→ **YOUR GOAL**: While leaving the pictures out, set down only the lines from the one with "Click the Polonia country cell" through the end of the records, exactly as they stand.

Records excerpted from a collection:
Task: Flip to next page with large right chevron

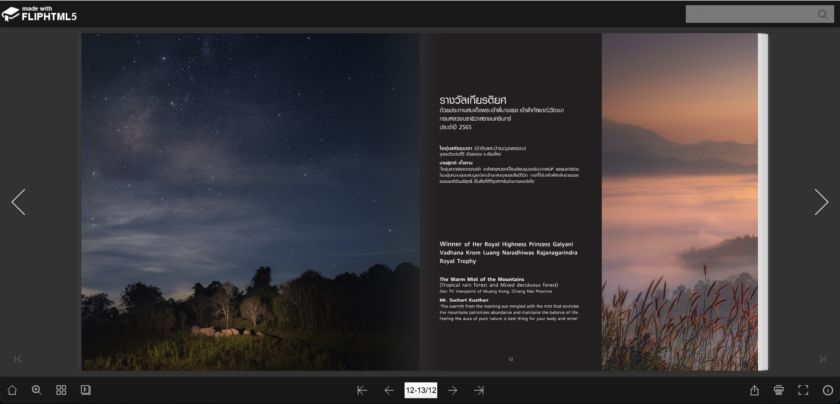Action: pos(821,202)
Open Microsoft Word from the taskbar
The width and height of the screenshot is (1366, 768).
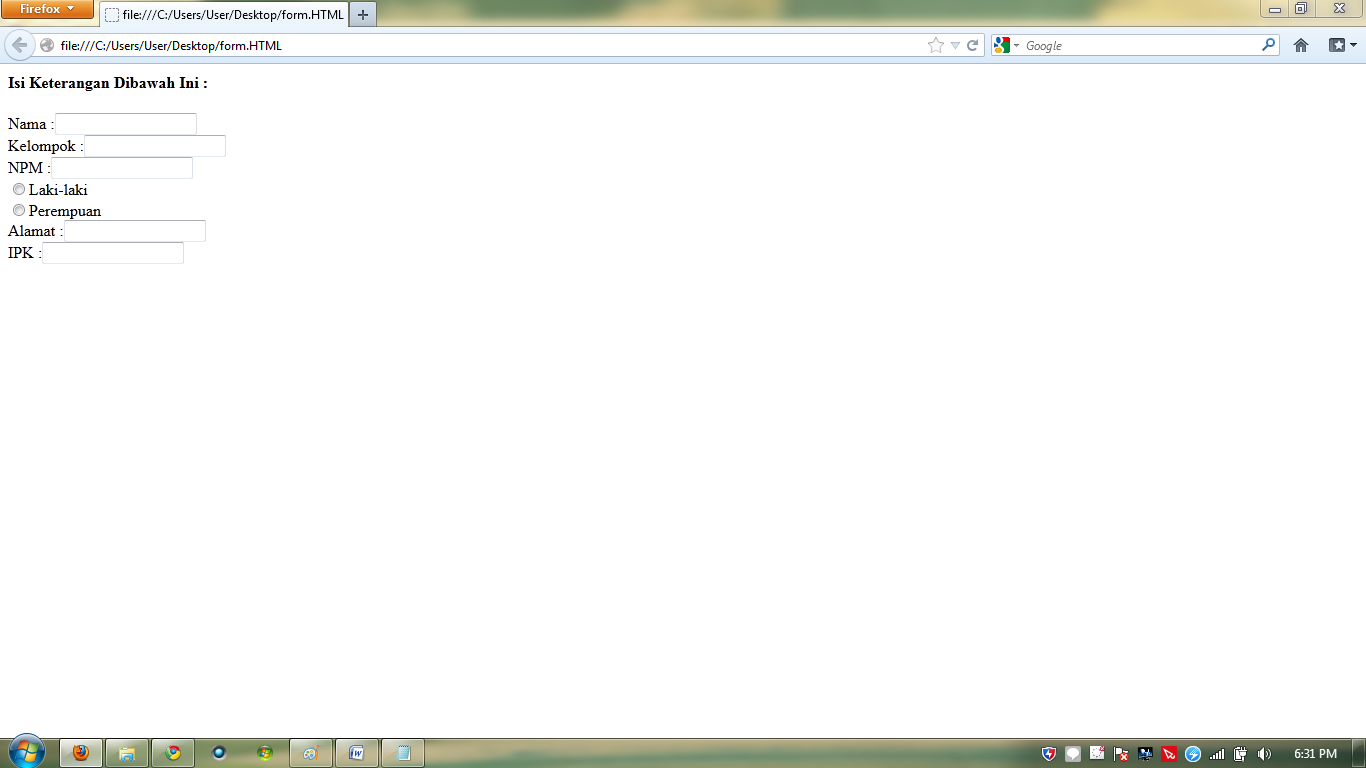357,753
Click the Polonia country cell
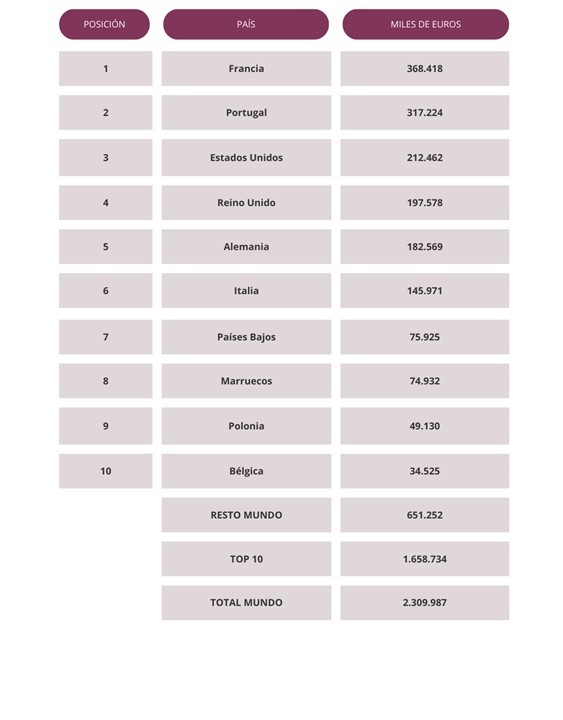 (246, 426)
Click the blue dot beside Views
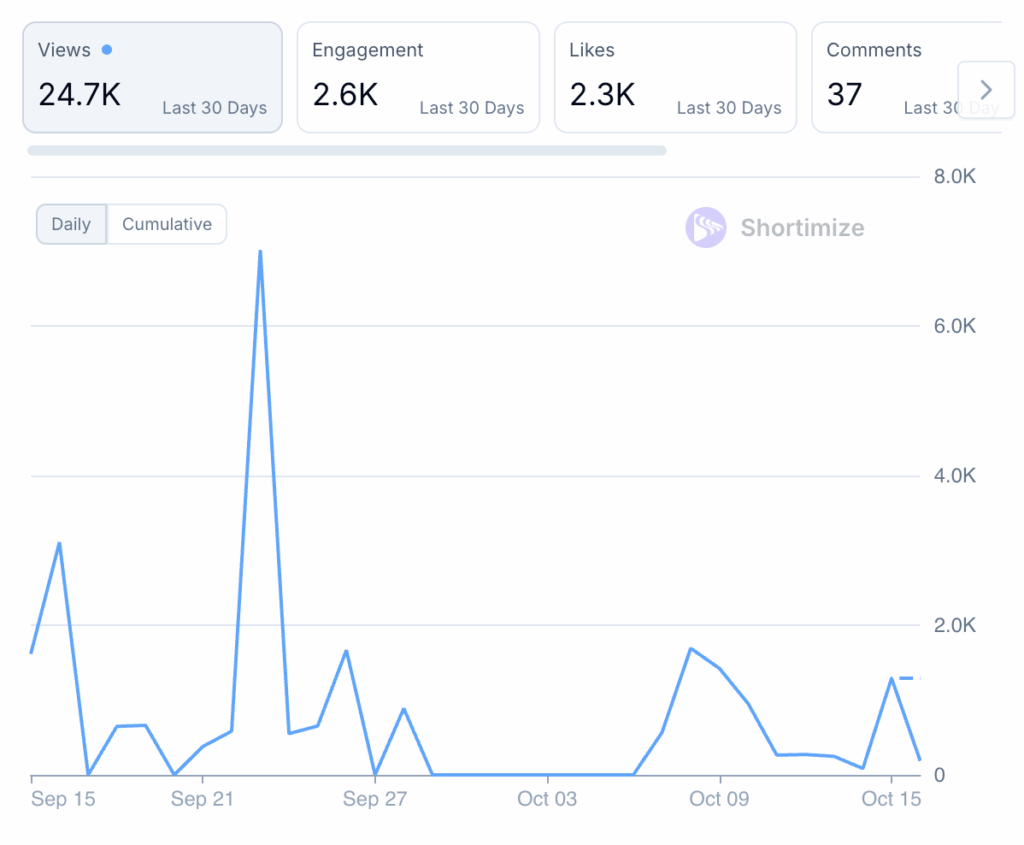The height and width of the screenshot is (845, 1024). 107,50
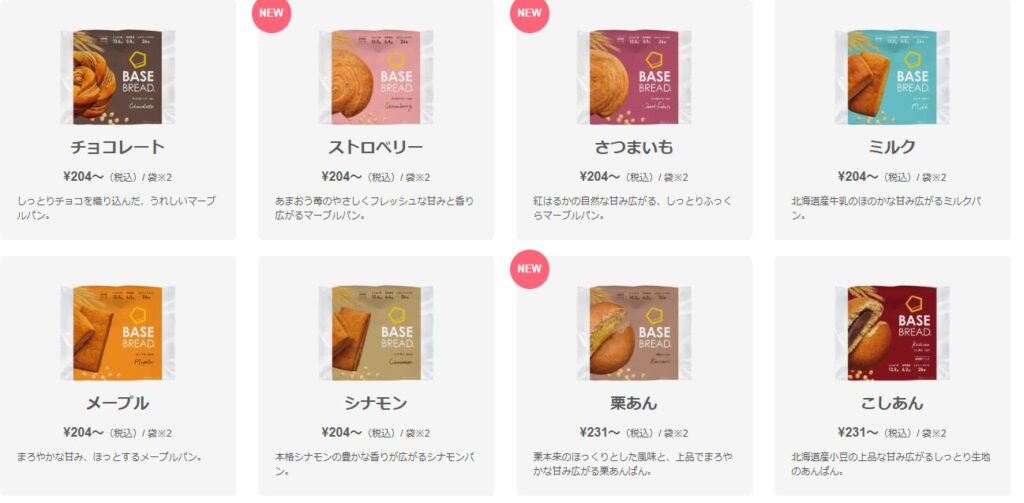This screenshot has width=1024, height=503.
Task: Open the Chocolate BASE BREAD package image
Action: pos(118,77)
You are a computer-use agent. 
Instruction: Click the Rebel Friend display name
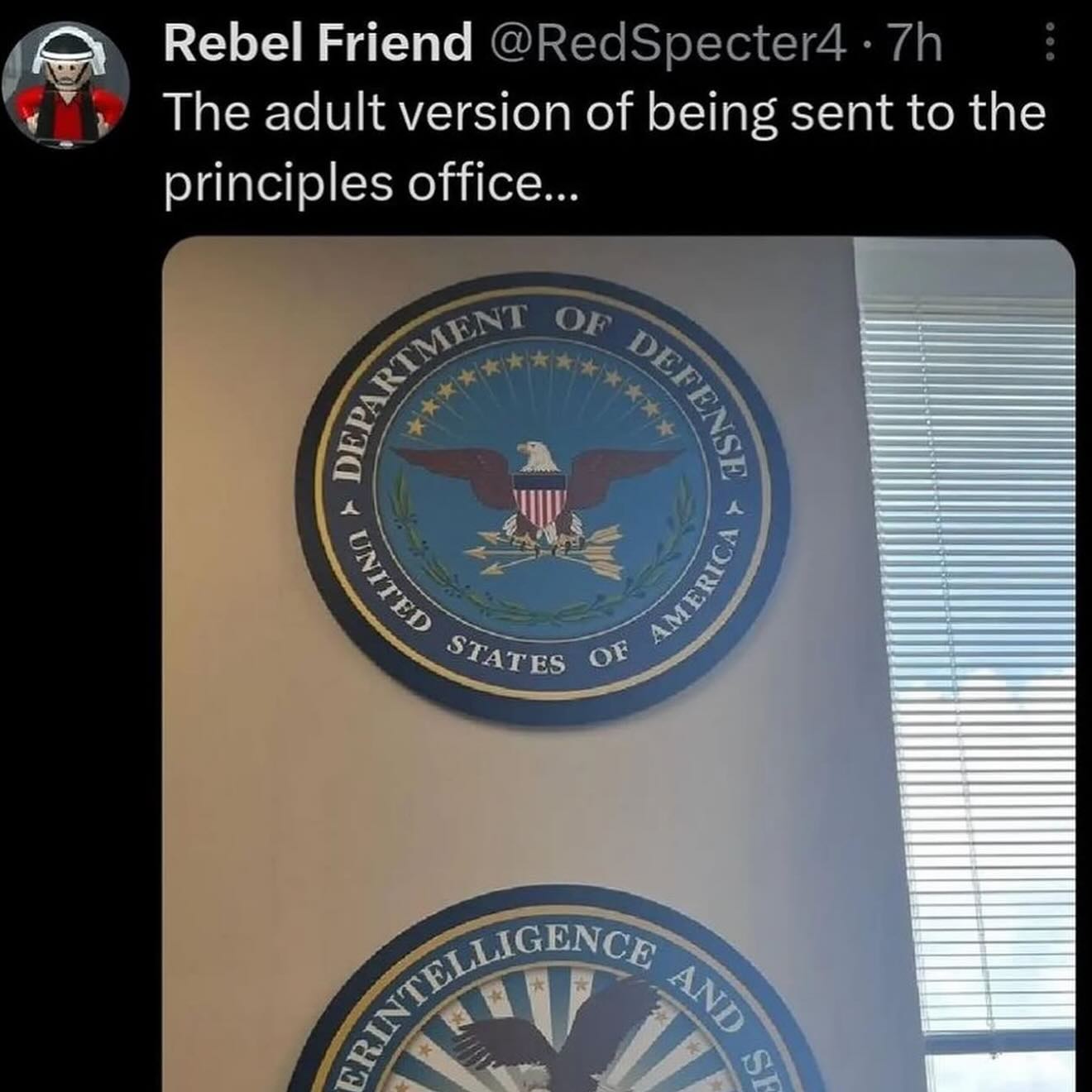coord(318,43)
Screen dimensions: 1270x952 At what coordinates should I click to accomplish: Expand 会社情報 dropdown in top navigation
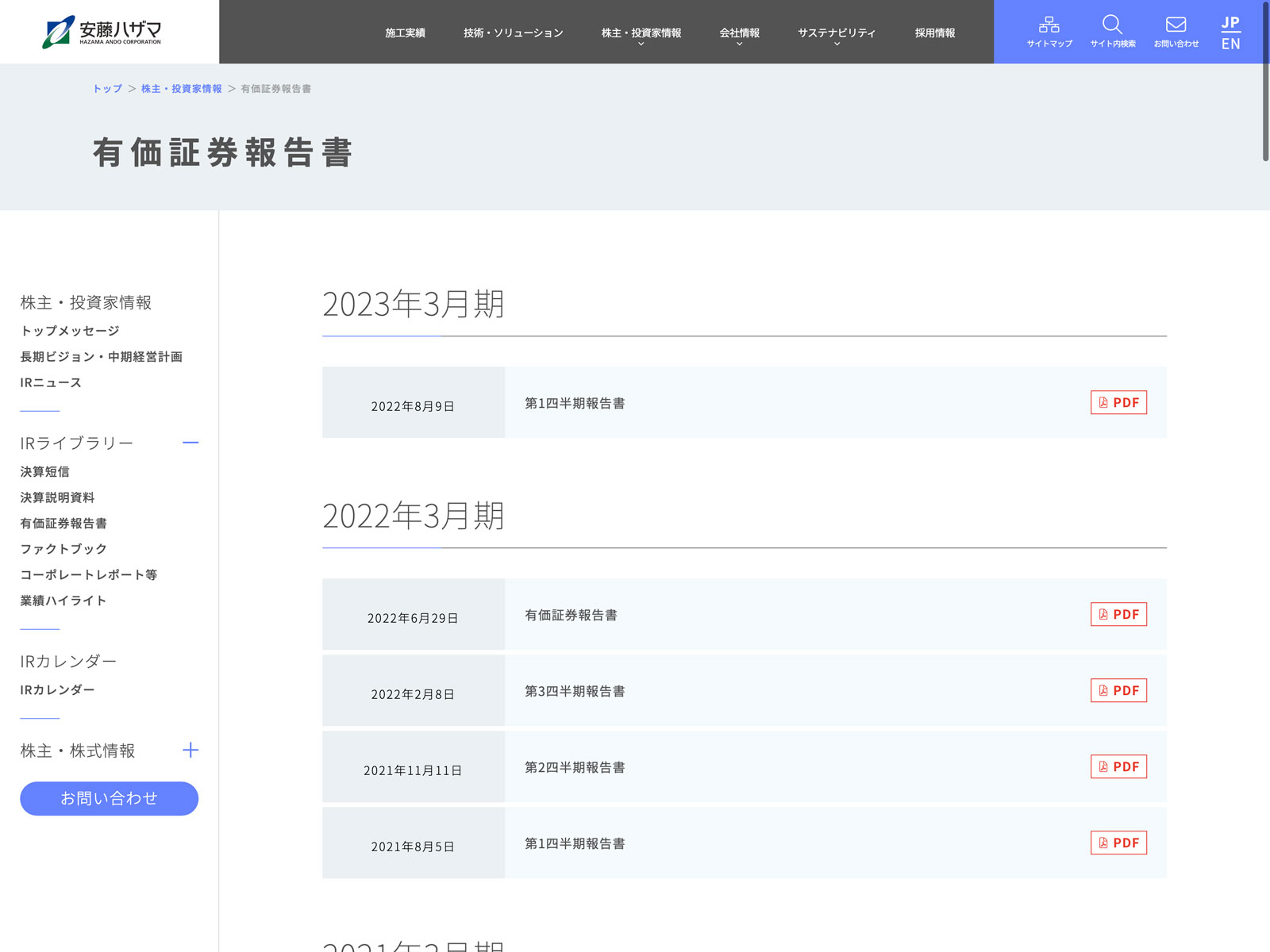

→ **FINISHED TASK**:
Click the Polonia country cell
 (246, 426)
Click the blue dot beside Views
The height and width of the screenshot is (845, 1024). 107,50
This screenshot has width=1024, height=503.
Task: Open the Chocolate BASE BREAD package image
Action: pos(118,77)
You are a computer-use agent. 
Instruction: Click the Rebel Friend display name
coord(318,43)
Screen dimensions: 1270x952 At what coordinates should I click to accomplish: Expand 会社情報 dropdown in top navigation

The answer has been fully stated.